Pada September 1999 Gus Sholah mengundurkan diri dari PKU. Lalu pada Muktamar NU ke-30 di Pondok Pesantren Lirboyo, Kediri, Gus Sholah ikut maju sebagai salah seorang kandidat Ketua Umum PBNU. Gus Sholah kemudian terpilih sebagai salah satu ketua PBNU periode 1999-2004. Pada Muktamar NU tahun 2004 di Solo, Gus Sholah yang ditawari kembali menjadi ketua PBNU menolak tawaran tersebut.

Keterlibatan Gus Sholah di NU sebenarnya sudah dimulai sejak lama. Pada tahun 1977 ia bersama aktivis muda NU membentuk ”Kelompok G” yang kelak menjadi cikal bakal tim yang mempersiapkan materi kembalinya NU ke Khittah 1926. Namun keterlibatan itu baru diketahui publik sejak tahun 1990-an, dan semakin intens sejak tahun 2000-an.

Pada akhir tahun 2001, Gus Sholah didaftarkan oleh adik iparnya, Lukman Hakim Saifuddin, sebagai calon anggota Komnas HAM. Meskipun dengan persiapan sekedarnya, ia berhasil lolos dalam uji kelayakan (fit and proper test), sehingga terpilih sebagai salah satu dari 23 anggota Komnas HAM periode 2002-2007. Pada saat yang sama, Gus Sholah terpilih sebagai Wakil Ketua II Komnas HAM.

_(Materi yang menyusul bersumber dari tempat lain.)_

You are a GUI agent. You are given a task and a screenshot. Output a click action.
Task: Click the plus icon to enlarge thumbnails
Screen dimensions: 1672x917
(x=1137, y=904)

Selama berkiprah di Komnas HAM, Gus Sholah sempat memimpin TGPF (Tim Gabungan Pencari Fakta) untuk menyelidiki kasus Kerusuhan Mei 1998 (Januari-September 2003), kemudian Ketua Tim Penyelidik Adhoc Pelanggaran HAM Berat kasus Mei 1998, Ketua Tim Penyelidikan Kasus Pulau Buru, dan lain sebagainya. Sejak saat itu popularitasnya semakin menanjak.

Ketika sistem pemilihan presiden dan wakil presiden dilakukan secara langsung, Gus Sholah dipinang Golkar untuk maju sebagai cawapres berpasangan dengan Wiranto. Deklarasinya dilakukan di Gedung Bidakara, Jakarta, Selasa 11 Mei 2004.

Ini merupakan babak baru dari perjalanan karir politiknya. Untuk menunjukkan keseriusannya sebagai cawapres, Gus Sholah mengundurkan diri dari Komnas HAM dan PBNU.

Dalam kontestasi politik itu, Gus Sholah mengalami kekalahan. Sejak itu, dia tidak terlibat dalam politik praktis. Dan mulai 13 April 2006, Gus Sholah memimpin Pondok Pesantren Tebuireng. Selain menahkodai Tebuireng, aktivitas Gus Solah di berbagai kegiatan sosial tetap padat.

Dia menjadi anggota Forum Pemantauan Pemberantasan Korupsi (2004), Barisan Rakyat Sejahtera (Barasetra), Forum Indonesia Satu (FIS), Kajian Masalah Kepahlawanan yang dibentuk oleh IKPNI (Ikatan Keluarga Pahlawan Nasional Indonesia), dan lain-lain.